- **DATA SECTION**
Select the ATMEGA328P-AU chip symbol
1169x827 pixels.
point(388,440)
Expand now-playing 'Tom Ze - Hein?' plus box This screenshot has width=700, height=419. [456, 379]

==

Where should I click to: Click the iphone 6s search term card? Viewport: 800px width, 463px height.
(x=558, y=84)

- **INSTRUCTIONS TO FOLLOW**
Please copy the lines in the records above between the one holding "Select the ATMEGA328P-AU chip symbol" and the one holding "Expand now-playing 'Tom", inclusive, exactly and with no other line.

- **RESPONSE**
Select the ATMEGA328P-AU chip symbol
1169x827 pixels.
point(388,440)
Expand now-playing 'Tom Ze - Hein?' plus box This screenshot has width=700, height=419. [456, 379]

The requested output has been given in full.